The key is to accumulate ‘some’ money and just start investing with money you can afford to lose. You can consider if you have to learn the hard way a cost to learn how to invest, most people learn from there mistakes. That being said, it’s hard to invest in individual stocks and accumulate a diversified portfolio, due to the fact that you wont have enough cash to purchase significant positions in 10 different companies involved in different and unrelated industries. If you’re investing approach is to be diversified, you would be better off investing in ETF’s and mutual funds.

Jim December 11, 2009 at 1:18 pm

I’ve found that the site Updown is a good way to experiment with stock trading with pretend money.

Don@moneyreasons.com December 11, 2009 at 4:04 pm

Yes, I do subscribe to Lynch’s advice, But with a Warren Buffet twist!

The advantage the small investor (like us) has is the size advantage! The mutual funds are managing millions of dollars, and they are limited as to how much of a company they can own. Not to mention that when they do trade, it’s not 100 shares at a time like we can do, it’s more like 10,000 shares during a few day span.

Warren Buffet, even said “I think I could make you 50% a year on $1 million. No, I know I could”.

So if you invest in what you know like Peter suggests, and study the financials like Buffet, you might have an advantage over the big mutual funds. Most people don’t have this discipling though (including me, at least not yet).

Manshu December 11, 2009 at 6:28 pm

I think Peter Lynch’s book has got to be one of the greatest ever for individual investors. I am a small investor who believes in stock picking too. Even if someone doesn’t like stock picking, the book is definitely worth a read, and will give a great perspective on investing.

Bing December 19, 2009 at 7:22 pm

I’m very new to investing online, but I’ve not read Peter Lynch – from your post though it sounds like I’m missing out!

Jason Hommel December 23, 2009 at 10:56 am

I would like to add something to number 1 (saving a little money for investing). I personally think that you should not go into stocks unless you have about $5,000 – $10,000 to risk. The minimum purchase for one stock should be at about a $2,000 trade, or else you’ll be ripped off.

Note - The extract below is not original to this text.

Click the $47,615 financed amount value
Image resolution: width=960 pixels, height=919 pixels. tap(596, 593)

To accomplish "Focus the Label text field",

Long-Term Returns March 23, 2012 at 10:05 am

The only reason for individual investors to try and pick stocks is as a proxy for gambling. You get some of the same rush but with better odds than Vegas. But analysts and fund managers have years of experience and full-time job focusing on a few stocks and they are still miserable at beating the market. Thinking that you can do it by part-timing is deeply delusional, regardless of whether you pattern yourself after Warren Buffett, Peter Lynch, Ralph Elliot or anybody else. But if you enjoy the game and stock-picking saves you an annual Vegas trip it might be a good “investment” on whole.